[Try it]: Copy out exactly the lines below that run from the one holding "This screenshot has height=554, width=1098." to the one holding "Image resolution: width=987", keeping both of those lines and no others.
Top of Available data
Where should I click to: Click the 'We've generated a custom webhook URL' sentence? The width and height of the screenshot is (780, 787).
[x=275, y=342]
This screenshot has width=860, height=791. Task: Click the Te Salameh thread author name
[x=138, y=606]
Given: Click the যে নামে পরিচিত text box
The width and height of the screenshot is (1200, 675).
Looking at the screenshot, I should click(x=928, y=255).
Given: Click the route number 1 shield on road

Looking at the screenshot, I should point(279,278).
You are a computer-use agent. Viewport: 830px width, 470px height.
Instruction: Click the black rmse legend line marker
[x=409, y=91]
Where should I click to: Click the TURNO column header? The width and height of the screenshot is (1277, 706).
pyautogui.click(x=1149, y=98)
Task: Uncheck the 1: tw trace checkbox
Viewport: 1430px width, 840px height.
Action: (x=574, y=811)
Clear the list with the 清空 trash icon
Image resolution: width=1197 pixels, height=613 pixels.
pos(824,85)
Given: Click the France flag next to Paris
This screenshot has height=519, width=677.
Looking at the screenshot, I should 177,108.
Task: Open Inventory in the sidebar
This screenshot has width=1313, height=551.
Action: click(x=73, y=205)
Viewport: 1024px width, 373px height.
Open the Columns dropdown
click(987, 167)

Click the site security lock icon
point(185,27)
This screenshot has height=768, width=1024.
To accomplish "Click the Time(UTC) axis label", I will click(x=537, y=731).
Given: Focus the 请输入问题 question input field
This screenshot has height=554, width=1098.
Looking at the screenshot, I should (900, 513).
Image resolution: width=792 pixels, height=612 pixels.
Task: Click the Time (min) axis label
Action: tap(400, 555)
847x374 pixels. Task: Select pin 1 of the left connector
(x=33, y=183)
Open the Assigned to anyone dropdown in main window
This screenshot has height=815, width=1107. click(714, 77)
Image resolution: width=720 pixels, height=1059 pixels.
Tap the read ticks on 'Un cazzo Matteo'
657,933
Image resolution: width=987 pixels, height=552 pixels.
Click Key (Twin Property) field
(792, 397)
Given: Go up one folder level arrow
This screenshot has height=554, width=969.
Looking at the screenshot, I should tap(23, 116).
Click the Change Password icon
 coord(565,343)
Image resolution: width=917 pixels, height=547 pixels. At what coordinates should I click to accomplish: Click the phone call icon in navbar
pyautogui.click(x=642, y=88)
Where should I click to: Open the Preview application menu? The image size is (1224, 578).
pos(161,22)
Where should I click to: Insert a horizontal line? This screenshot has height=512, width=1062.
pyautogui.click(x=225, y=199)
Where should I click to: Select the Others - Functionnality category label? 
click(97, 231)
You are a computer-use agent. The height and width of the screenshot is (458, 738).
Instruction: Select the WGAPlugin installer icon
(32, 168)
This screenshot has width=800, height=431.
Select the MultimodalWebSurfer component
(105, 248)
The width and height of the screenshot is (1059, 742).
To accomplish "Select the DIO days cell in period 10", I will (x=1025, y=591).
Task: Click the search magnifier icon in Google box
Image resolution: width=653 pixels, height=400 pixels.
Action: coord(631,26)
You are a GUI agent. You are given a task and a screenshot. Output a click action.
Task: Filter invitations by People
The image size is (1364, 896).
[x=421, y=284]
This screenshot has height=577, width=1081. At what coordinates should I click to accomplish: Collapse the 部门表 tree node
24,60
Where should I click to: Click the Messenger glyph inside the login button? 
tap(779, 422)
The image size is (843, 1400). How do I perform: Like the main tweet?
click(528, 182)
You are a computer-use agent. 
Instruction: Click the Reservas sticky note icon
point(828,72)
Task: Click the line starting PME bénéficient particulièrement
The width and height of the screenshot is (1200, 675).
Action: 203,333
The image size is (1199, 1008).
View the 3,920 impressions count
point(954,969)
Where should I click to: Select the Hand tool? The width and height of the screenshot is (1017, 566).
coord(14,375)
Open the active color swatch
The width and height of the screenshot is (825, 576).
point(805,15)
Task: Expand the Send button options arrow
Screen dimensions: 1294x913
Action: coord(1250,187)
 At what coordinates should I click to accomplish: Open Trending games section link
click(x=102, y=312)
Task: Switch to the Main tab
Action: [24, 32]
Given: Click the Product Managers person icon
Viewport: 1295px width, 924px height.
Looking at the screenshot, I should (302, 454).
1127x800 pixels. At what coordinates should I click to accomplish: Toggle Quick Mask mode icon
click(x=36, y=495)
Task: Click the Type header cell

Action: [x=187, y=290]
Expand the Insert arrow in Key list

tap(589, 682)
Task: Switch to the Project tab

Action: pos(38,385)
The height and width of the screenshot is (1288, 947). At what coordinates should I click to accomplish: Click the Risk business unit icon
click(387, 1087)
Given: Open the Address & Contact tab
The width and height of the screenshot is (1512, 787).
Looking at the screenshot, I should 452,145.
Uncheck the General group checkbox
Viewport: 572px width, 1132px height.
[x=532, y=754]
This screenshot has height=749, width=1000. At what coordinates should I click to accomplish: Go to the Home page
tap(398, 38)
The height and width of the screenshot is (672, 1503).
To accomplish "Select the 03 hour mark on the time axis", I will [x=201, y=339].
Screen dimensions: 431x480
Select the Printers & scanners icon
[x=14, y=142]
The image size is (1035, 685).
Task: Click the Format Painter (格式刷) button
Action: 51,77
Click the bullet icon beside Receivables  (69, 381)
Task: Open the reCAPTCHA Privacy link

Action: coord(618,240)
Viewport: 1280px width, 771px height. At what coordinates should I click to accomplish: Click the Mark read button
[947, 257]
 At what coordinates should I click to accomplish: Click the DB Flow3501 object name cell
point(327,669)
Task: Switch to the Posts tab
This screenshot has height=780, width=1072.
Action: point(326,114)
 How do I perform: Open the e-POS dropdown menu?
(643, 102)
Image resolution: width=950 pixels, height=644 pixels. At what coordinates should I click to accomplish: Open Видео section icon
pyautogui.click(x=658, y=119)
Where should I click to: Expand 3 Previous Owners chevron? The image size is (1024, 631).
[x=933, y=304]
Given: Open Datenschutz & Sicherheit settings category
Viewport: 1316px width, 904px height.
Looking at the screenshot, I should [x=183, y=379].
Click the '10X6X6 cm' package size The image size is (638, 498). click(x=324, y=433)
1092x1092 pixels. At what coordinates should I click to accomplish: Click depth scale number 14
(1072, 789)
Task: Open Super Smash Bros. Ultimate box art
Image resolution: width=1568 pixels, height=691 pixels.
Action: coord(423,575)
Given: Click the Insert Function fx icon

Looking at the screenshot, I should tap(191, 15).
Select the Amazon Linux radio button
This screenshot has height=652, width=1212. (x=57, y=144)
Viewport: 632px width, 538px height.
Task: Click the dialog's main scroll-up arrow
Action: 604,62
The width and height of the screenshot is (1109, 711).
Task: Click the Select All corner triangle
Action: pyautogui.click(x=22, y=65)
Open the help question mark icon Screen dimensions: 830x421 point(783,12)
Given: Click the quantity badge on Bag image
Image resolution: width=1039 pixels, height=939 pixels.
Bottom of Available data
[Solution]:
This screenshot has height=554, width=1098.
Looking at the screenshot, I should (900, 513).
Image resolution: width=792 pixels, height=612 pixels.
Task: Click the Time (min) axis label
Action: tap(400, 555)
847x374 pixels. Task: Select pin 1 of the left connector
(x=33, y=183)
Open the Assigned to anyone dropdown in main window
This screenshot has height=815, width=1107. click(714, 77)
Image resolution: width=720 pixels, height=1059 pixels.
Tap the read ticks on 'Un cazzo Matteo'
657,933
Image resolution: width=987 pixels, height=552 pixels.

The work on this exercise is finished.